Segment Open
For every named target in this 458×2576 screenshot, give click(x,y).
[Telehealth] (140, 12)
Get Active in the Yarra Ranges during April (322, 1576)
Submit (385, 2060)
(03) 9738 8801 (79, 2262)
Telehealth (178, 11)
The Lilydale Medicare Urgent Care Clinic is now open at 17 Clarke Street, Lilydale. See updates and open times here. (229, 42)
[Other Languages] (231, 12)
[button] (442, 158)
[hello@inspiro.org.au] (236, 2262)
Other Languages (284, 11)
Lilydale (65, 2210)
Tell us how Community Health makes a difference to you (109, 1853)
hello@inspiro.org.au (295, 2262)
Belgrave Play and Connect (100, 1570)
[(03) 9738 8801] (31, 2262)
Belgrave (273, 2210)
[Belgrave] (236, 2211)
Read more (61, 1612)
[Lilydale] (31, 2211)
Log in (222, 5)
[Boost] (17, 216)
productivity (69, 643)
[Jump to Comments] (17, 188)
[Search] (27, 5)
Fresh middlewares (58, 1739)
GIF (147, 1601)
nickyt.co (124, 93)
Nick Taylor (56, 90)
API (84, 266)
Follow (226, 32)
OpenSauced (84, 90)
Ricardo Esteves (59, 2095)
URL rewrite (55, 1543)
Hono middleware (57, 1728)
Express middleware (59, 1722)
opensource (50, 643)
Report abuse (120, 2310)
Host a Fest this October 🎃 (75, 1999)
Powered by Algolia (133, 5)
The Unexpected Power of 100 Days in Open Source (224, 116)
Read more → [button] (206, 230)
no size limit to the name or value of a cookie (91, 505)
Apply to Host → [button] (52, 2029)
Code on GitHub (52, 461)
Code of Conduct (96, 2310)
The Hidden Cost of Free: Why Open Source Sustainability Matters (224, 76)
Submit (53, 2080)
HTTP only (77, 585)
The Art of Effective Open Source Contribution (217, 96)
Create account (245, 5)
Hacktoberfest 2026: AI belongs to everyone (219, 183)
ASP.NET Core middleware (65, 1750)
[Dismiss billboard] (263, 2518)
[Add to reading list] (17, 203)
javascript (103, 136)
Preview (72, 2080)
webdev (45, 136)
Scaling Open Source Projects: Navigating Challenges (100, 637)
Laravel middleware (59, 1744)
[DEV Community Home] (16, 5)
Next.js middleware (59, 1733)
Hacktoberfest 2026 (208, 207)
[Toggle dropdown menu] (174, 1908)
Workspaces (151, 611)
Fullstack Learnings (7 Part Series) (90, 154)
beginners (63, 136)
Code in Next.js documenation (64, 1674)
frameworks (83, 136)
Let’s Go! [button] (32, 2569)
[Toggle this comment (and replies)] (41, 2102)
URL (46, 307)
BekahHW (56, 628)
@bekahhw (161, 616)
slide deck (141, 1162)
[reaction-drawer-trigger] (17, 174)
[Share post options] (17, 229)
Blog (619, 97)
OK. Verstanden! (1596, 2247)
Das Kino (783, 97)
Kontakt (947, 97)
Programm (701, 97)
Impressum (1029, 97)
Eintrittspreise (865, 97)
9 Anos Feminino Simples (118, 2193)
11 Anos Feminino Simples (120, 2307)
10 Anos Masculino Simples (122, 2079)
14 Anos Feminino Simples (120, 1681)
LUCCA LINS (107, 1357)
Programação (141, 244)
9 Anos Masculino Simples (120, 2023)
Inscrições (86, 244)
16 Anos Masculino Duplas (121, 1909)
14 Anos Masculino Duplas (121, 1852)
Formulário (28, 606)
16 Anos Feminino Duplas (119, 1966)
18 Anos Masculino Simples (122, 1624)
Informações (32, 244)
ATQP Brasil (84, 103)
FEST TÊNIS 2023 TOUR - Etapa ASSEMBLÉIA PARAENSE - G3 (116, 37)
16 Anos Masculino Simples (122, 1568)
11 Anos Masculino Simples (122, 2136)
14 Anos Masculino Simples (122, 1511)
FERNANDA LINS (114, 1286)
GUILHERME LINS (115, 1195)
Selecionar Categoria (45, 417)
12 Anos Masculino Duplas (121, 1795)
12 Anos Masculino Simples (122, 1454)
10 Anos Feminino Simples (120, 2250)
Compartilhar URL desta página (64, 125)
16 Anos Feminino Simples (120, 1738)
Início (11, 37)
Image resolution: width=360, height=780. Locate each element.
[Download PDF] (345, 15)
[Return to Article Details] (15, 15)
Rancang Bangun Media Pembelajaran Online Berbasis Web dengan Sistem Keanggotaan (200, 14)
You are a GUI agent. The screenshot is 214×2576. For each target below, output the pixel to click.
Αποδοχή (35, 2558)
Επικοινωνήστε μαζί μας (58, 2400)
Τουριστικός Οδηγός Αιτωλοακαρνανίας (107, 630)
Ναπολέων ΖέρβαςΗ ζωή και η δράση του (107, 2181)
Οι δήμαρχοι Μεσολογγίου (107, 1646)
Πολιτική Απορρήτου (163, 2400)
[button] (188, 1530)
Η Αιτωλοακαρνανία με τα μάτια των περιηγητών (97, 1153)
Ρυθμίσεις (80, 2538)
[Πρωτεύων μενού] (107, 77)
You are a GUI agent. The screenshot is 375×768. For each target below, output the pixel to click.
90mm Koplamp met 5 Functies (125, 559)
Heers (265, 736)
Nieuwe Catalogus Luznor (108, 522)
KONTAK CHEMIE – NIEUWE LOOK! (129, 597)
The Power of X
Segment Closed
**Exercise:**
What is the number of lines in the records that contain "button"? Answer with it alone.

**Task solution:**
5